Convert the lines of the entries below into a numbered list, omitting any blank lines and leaving the pictures out.

> **RECORDS FOR THIS EXERCISE**

━━━━

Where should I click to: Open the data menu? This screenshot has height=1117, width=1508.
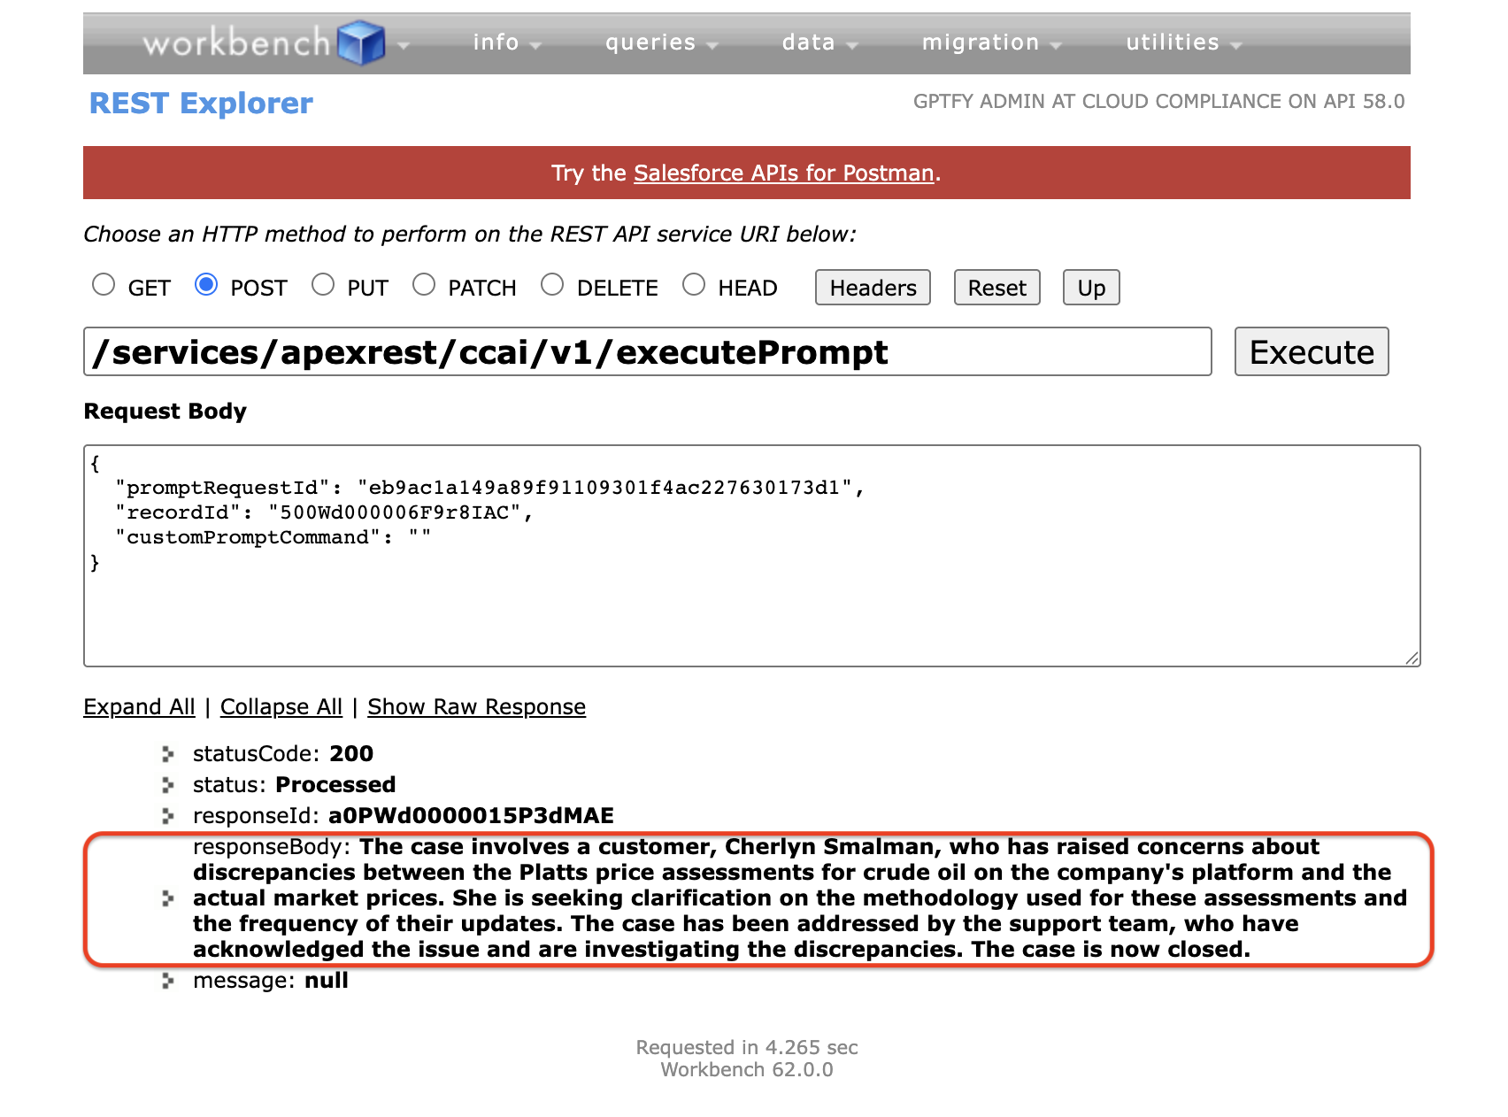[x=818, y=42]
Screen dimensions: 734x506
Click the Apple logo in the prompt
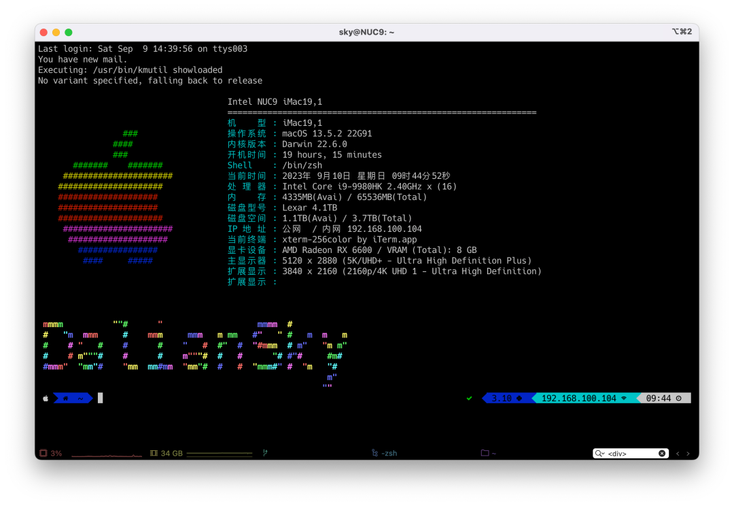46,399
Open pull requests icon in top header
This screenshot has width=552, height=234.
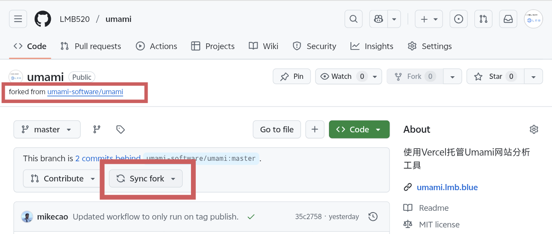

━━━━

> **FULL SOLUTION**
1. Where should I click to: Open the data menu? This screenshot has height=1117, width=1508.
2. [x=818, y=42]
3. Screen dimensions: 734x506
4. Click the Apple logo in the prompt
5. 46,399
6. Open pull requests icon in top header
7. This screenshot has width=552, height=234.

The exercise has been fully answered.